While some are questioning whether China could be a buying opportunity, other foreign investors are shunning China in favour of other Asian emerging markets.

It's also worth bearing in mind that much like UK households during the lockdown years, Chinese households accumulated a barrage of excess savings. The question is whether these savings could reignite growth.

Is it time to invest in China?

3. How earnings season pans out

With the S&P 500 on a slow but steady recovery since October last year, investors are wondering whether we're heading for a bull market – that's a sustained upward trend in stock prices – or whether this is in fact a bear market rally.

The latter means a raise in stock prices after the plunge into a bear market, but only temporarily before stock prices fall again.

One way of measuring this is whether the market rally broadens out beyond the big-name tech stocks which dominate the index.

The dark clouds of a recession still loom.
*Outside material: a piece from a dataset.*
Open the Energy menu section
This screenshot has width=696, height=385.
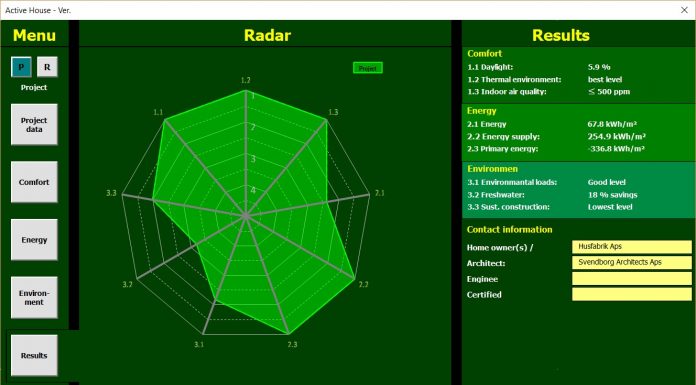[34, 240]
However, with inflation figures improving and central banks easing on interest rate hikes, there are glimmers of hope that the economic outlook could improve.

As always, for individual investors, valuations and company earnings matter. And that's why it's worth keeping a close eye on this earnings season. Investors are holding their breath ahead of key tech earnings, which among other things, will paint a picture for how advertising demand is shaping up, as well as how the league tables are looking for the AI race.

So far, those companies that have reported have beaten expectations. If this continues, it could give the market a welcome tailwind.